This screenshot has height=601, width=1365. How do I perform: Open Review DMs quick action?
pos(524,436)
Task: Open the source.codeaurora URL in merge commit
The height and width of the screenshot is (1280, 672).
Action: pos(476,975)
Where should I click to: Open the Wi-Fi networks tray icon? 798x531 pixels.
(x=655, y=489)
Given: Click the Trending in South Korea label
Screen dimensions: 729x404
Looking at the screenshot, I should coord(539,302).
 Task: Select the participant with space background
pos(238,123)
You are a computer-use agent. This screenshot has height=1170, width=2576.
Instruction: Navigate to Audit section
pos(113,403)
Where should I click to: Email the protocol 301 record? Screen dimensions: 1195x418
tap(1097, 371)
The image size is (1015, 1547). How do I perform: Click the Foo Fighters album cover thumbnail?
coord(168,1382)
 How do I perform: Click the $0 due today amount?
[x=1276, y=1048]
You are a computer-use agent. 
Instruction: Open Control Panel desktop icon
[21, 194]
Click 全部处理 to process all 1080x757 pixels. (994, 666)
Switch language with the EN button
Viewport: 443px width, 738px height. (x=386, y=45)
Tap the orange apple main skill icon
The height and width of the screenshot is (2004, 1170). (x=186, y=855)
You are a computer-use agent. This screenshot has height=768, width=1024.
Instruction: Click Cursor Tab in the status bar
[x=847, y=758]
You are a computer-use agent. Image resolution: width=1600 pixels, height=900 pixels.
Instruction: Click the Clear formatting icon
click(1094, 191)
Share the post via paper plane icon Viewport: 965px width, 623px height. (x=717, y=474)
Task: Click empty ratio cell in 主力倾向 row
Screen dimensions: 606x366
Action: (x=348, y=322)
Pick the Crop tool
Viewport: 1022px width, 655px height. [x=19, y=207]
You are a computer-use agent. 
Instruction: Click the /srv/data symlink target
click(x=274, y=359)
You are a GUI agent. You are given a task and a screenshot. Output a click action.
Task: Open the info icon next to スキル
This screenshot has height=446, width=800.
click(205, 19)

────

* _Directions_
Find every line in the records above that contains the word "agent", and copy each one.

* _Result of the task_
You are a computer-use agent. This screenshot has height=1170, width=2576.
You are a computer-use agent. 
You are a computer-use agent. This screenshot has height=768, width=1024.
You are a computer-use agent. Image resolution: width=1600 pixels, height=900 pixels.
You are a computer-use agent. 
You are a GUI agent. You are given a task and a screenshot. Output a click action.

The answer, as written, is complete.